Back in the early 1990s, when our son was 4 years old and accustomed to seeing his dad on a certain Washington-based public television talk show, he’d annoy us by skipping through the house singing, “Bye-bye! Bye-bye ...!”

John McLaughlin, creator-host of “The McLaughlin Group,” was delighted to hear that news.

“Watch out, Clarence,” he said in his professorial bellow. “I’m subverting a new generation.”

“Father John,” as some of us regulars on his news-panel sometimes called him backstage, has uttered his last “bye-bye.” The former Roman Catholic priest, who became an aide to President Richard Nixon and later pioneered a pugilistic style of political punditry, died Aug. 18 at his home in Washington. He was 89.

I was fortunate enough to be part of the “Group” for 28 of its 34 years on the air. McLaughlin invited me to join the panel, he told me later, on the recommendation of another visionary broadcaster, William McCarter, the Chicago public TV and radio chief who brought the show to PBS in 1982. McCarter died in 2011.

My biggest regret when I heard of Father John’s death was my own failure to thank him for the changes his program has brought to my life, let alone his influence on the way politics are discussed on television.

Before the Group came along, political talk shows tended to be polite interrogations of politicians, authors and other newsmakers. McLaughlin bypassed the newsmakers to let us commentators argue about them.

He further enlivened the conversation by giving his panelists too many topics and too little time to make our points without raising our voices and talking over one another.

And there were his unique McLaughlin-isms. He opened the show by plunging directly into “Issue one ...!”

He headlined topics with festive labels such as “political potpourri!” and halted our responses in mid-sentence with a resounding “Wrong!”

He forced us to compress complexities into a tidy scale of zero-to-10, “zero being absolute impossibility and 10 being metaphysical certitude.”

And he branded his distinguished panel with such nicknames as Freddy “the Beadle” Barnes, now at The Weekly Standard, Jack “Germondo” Germond, since-deceased Baltimore Sun columnist, and Eleanor “You’re Swell-a-nor” Clift, now with the Daily Beast.

We knew we had entered pop culture when the show was lampooned on Saturday Night Live, once with Dana Carvey playing a spot-on McLaughlin and another with McLaughlin playing himself — “almost as well as Carvey did,” I later joked.

I missed out on the SNL spoof, but I was included in one of Mad magazine’s cartoon depictions of the Group in the late 1990s edition — which enabled me to score some rare cool points with my son’s fifth-grade classmates. Priceless.

The show did have its critics. Columnist Mike Royko, another master of nicknames, called it “the McGoofy Group.” Germond called it “TV at its worst” and insisted he was only sticking around to pay for his daughter’s medical school tuition. My grandmother simply called it “the shouting show.” Sounds about right.
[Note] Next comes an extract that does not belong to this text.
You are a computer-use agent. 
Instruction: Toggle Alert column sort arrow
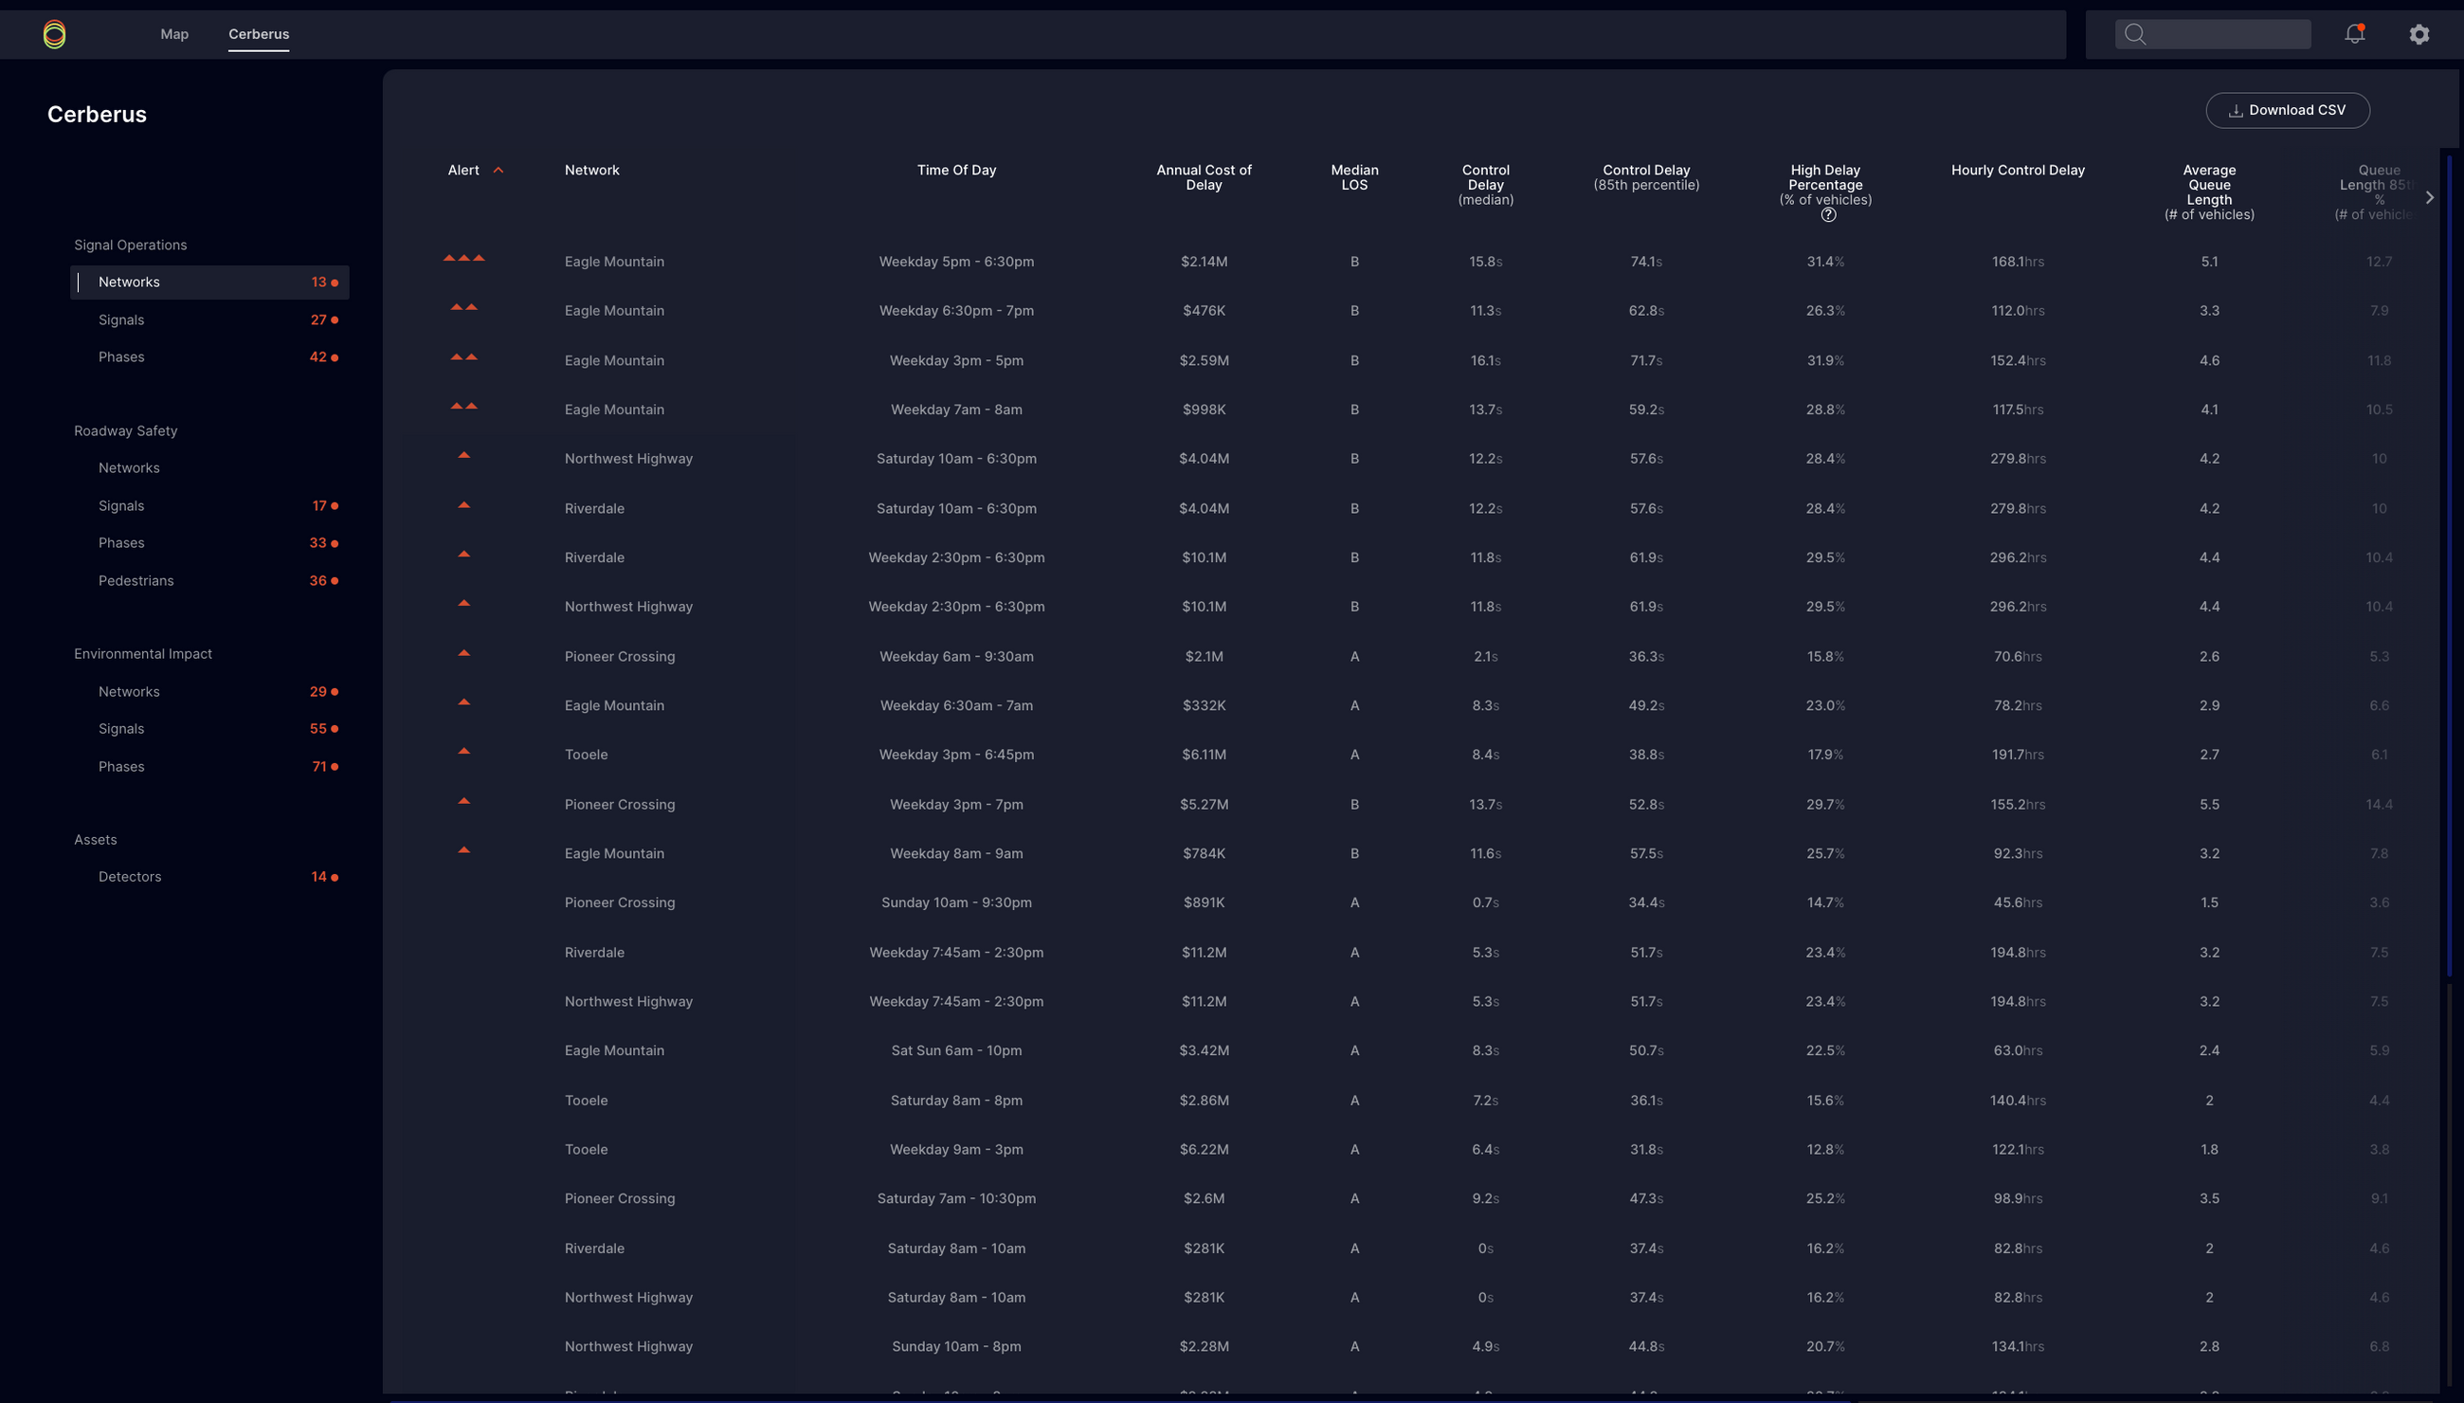click(x=498, y=171)
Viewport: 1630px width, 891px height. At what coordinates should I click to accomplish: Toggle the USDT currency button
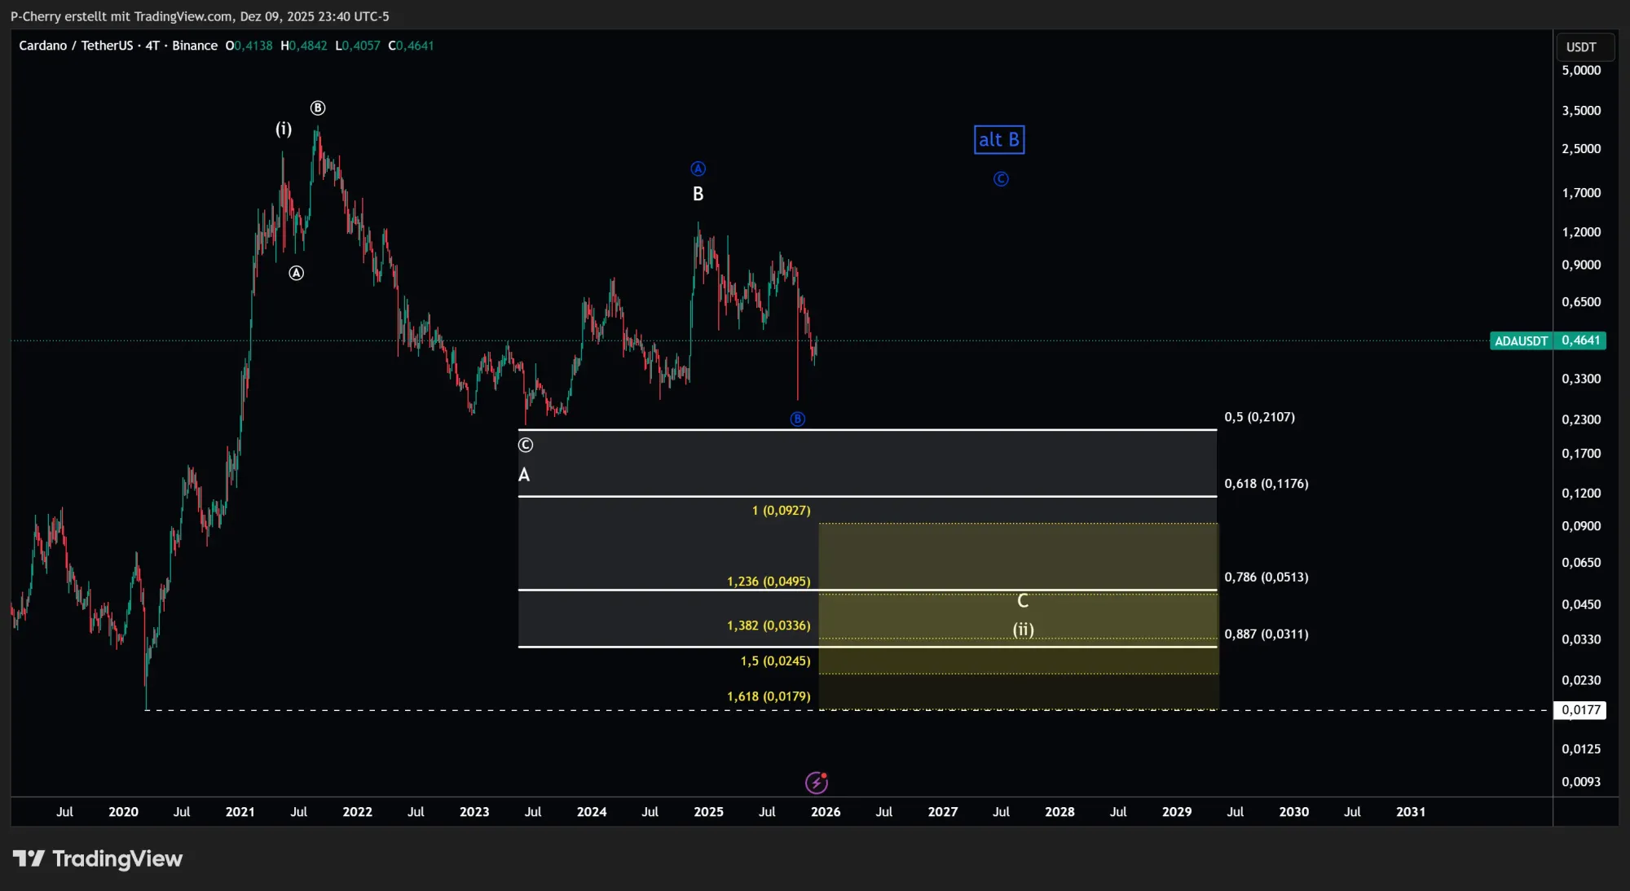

A more scholarly critic is best-selling author Deborah Tannen, a Georgetown University linguistics professor. In her 1998 book “The Argument Culture: Stopping America’s War of Words,” she includes the McLaughlin Group among media that have promoted “agonism,” forms of ritualized fighting that use words instead of fists or weapons.

When the belief that “watching fights can be fun” enters our public discourse, she said in an email exchange, there is a “degradation of information.” Landing “a good — and entertaining — blow” becomes more important than getting the facts right, she said, or getting useful information across.

Donald Trump used that aesthetic in his TV show, “The Apprentice” with his “belligerent, entertaining, ‘You’re fired!’“ Tannen said, and his Republican presidential candidacy that represents “the inevitable result — of the merging and confusing of information and entertainment.”

Could the Group have played a role in the rise of Trump? That should give all of us pause.

Yet the worst sin in our business, besides plagiarism and inaccuracies, is to be boring. If McLaughlin’s Group helped to make today’s complicated news and issues a little easier for the public to digest, I hear it encouraged quite a few to read newspapers, too.

For all that and more, I’ll miss you, Father John. Bye-bye!

Clarence Page is a columnist for the Chicago Tribune.